Herb Alpert 「Steppin' Out」(2013)

ハーブ・アルパートのソロ新作は、夫人であるラニー・ホールとの共同プロデュース作品。もちろん、ラニーもボーカルで参加している。全16曲のボリュームで、12曲がカバー曲。取り上げているカバー曲は、ラテンやボサノバ、ポップスのスタンダードで、てらいの無い、インスト・ポップス。かつてのA&Mレコードのサウンドを思い出させてくれる、心温まるアルバム。

カバーの選曲は、次の12曲。

① M1.「Puttin’ on the Ritz」
邦題「踊るリッツの夜」は、フレッド・アステアが映画「ブルー・スカイ」(1946)のなかでステップ・ダンスで披露した、アーヴィング・バーリン作(1929)の名曲。スウィング・ジャズの軽快なメロディーを、ハーブのトランペットが奏でる。万華鏡のようなアレンジが素晴らしい。スウィングを、現代的ダンシング・チューンにしてしまう、80歳のハーブ・アルパートに、脱帽。このトラック、わずか3分で終わってしまうのが、贅沢でもあり、残念。

② M3.「Our Song」
アート・ペッパーの、アルバム「Winter Moon」(1980)の一曲目に入っている曲。「Winter Moon」は、アート・ペッパーがストリングスをバックに演奏した作品。アートへのオマージュのように、ハーブは同様にストリングスをバックに、美しいミュート・プレイを奏でる。

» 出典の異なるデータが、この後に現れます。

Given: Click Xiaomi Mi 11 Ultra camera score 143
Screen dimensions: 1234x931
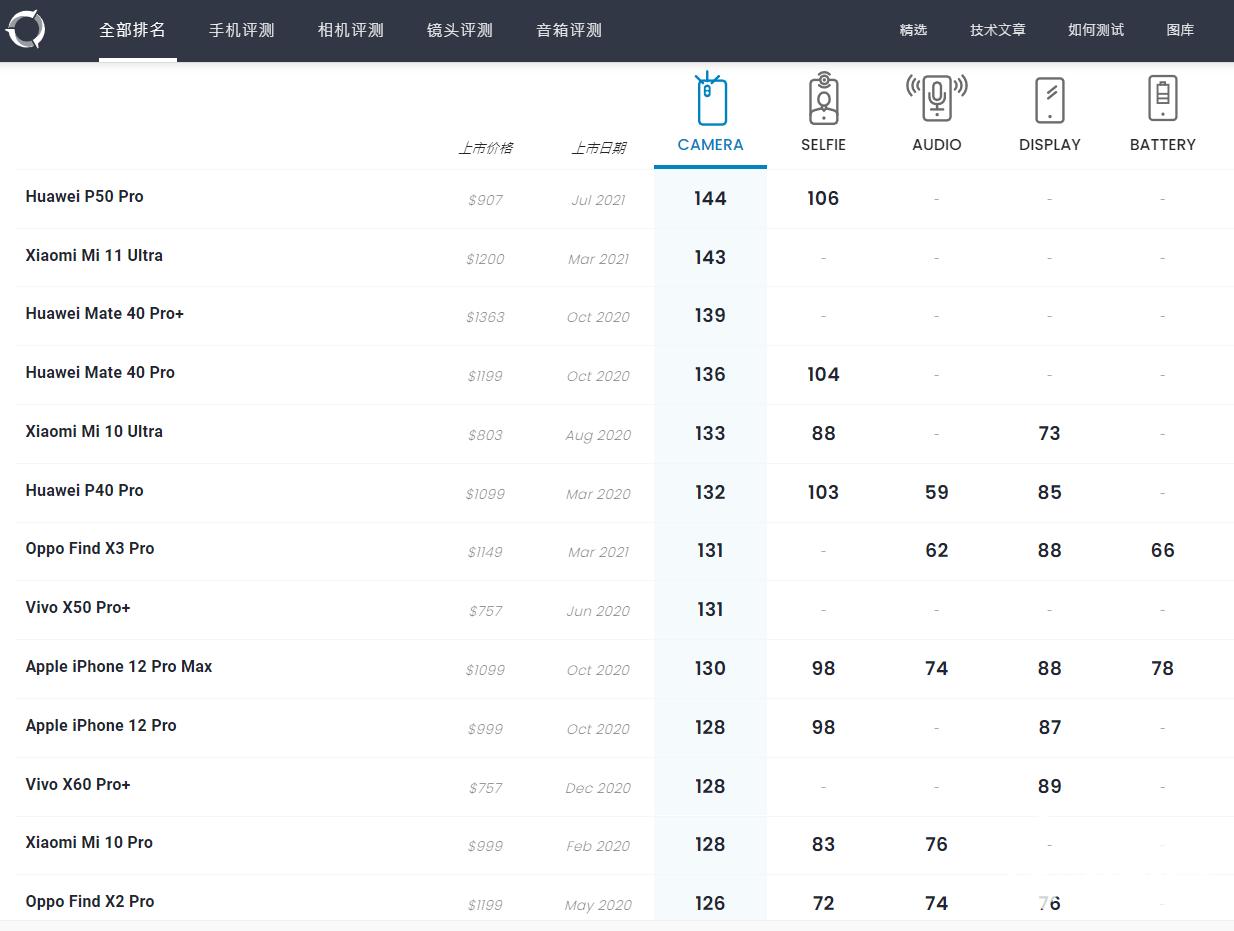Looking at the screenshot, I should [710, 258].
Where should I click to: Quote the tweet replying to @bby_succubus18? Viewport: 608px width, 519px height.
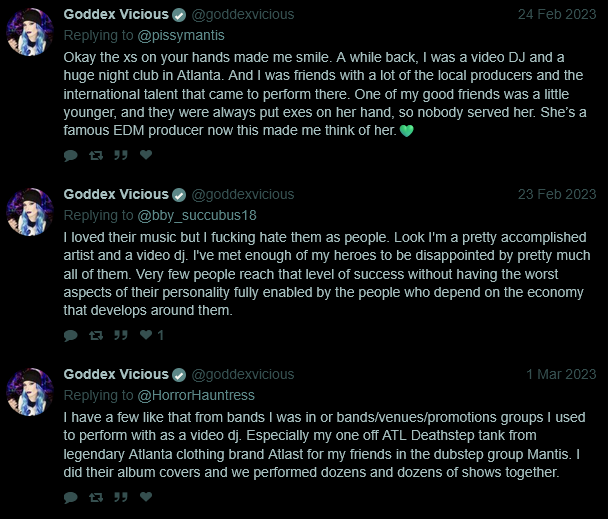[121, 335]
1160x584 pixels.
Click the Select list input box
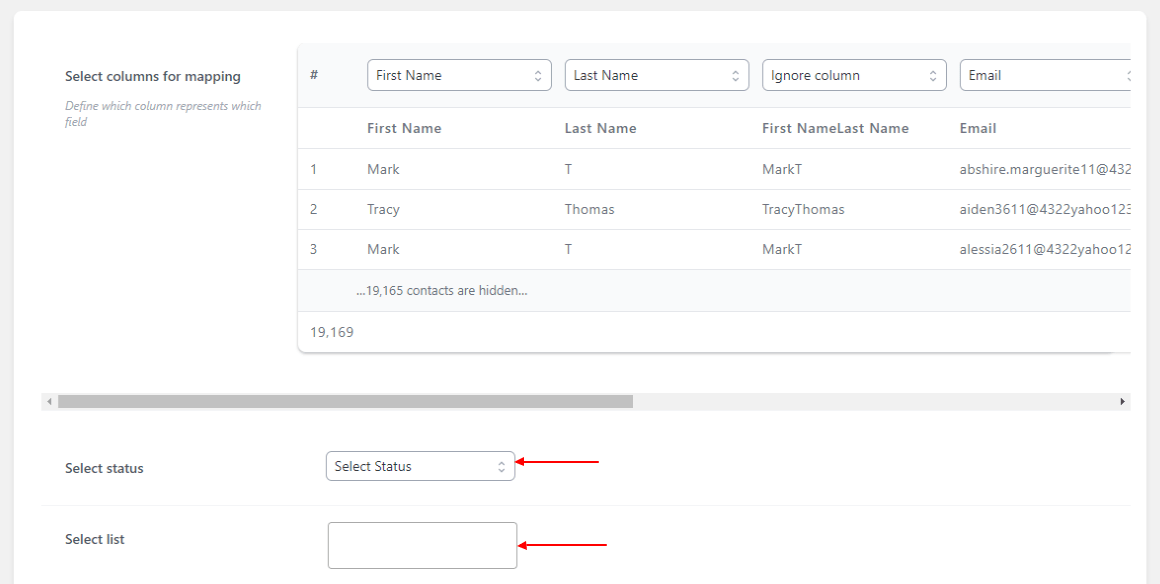click(x=422, y=546)
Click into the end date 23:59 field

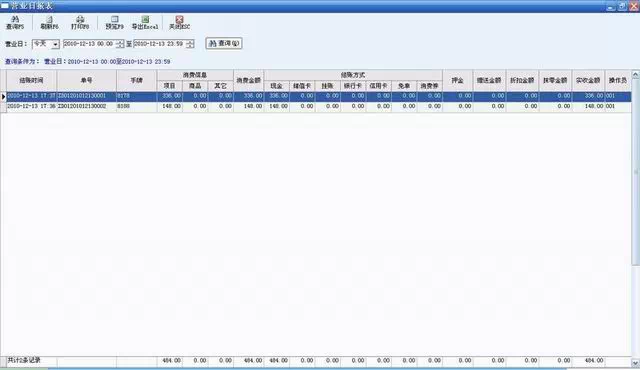pos(160,44)
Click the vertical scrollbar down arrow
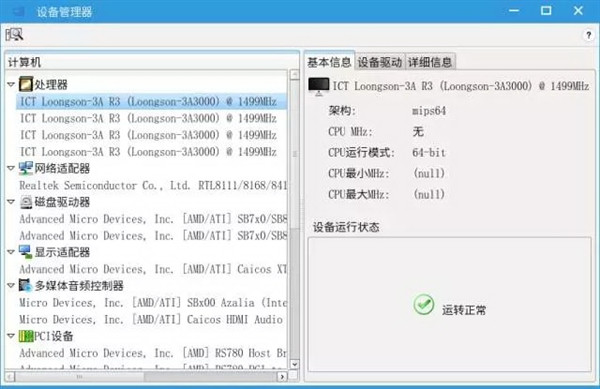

③ M5.「I Only Have Eyes For You」
アート・ガーファンクル他、多数のアーティストがカバーしている、ザ・フラミンゴスのポップス名曲。ミュート・トランペットとストリングスで、スローバラードに仕上げて、アニー・ホールの唄が魅惑的。

④ M6.「Good Morning Mr.Sunshine」 ハーブ・アルパート&ザ・ティファナ・ブラス名義のアルバム「The Brass Are Comin’」(1969)に入っている同名曲があり、その再演だろう。ラテン系で壮快なトラッペット。サウンドもA&Mっぽい。

⑤ M7.「Oblivion」
アルゼンチンのバンドネオン奏者、アストル・ピアソラ(1921-1992)の哀愁的旋律が印象的な曲。イタリア映画「ヘンリー4世」のために書かれたという映画音楽。ピアノをバックしたハーブのトランペット・バージョンは、タンゴ風でもあり、まさに映画音楽のようなドラマチックな仕上がり。

⑥ M8.「What’ll I Do ?」
これもアーヴィング・バーリンの作品。ハリー・ニルソンや、アート・ガーファンクルもカバーしていたっけ。

⑦ M10.「La Vie en Rose」
エディット・ピアフの代表曲「ばら色の人生」。

⑧ M11.「It’s All In The Game」
黒人歌手トミー・エドワーズ(1922-1969)の代表曲で、邦題「恋のゲーム」。ナット・キング・コール、クリフ・リチャード、エルトン・ジョンなどがカバーしている。

⑨ M12.「Europa」
サンタナの「哀愁のヨーロッパ」(1976)。

⑩ M13.「And The Angels Sing」
ジョニー・マーサー(作詞)と、ジギー・エルマン(作曲)のジャズ・スタンダード。ジギー・エルマンは、ベニー・グッドマン楽団のトランぺッターだった人で、この曲はグッドマン楽団のクロージングだったそうな。トラッドなスタイルで吹くハーブのトランペットは、ジギーへのオマージュかな。

⑪ M14.「Skylark」
ホーギー・カーマイケル(作曲)が1942年に作り、後にジョニー・マーサーが詩をつけた、今やスタンダードの名曲。

⑫ M16.「The Lonely Bull」
A&Mレコードは、ハーブ・アルパートとジェリー・モスが1962年に設立したレコード会社。その記念すべき第1作は、ハーブ・アルパート&ザ・ティファナ・ブラスの、この曲で、大ヒットを記録。ハーブ・アルパートの代名詞となった曲。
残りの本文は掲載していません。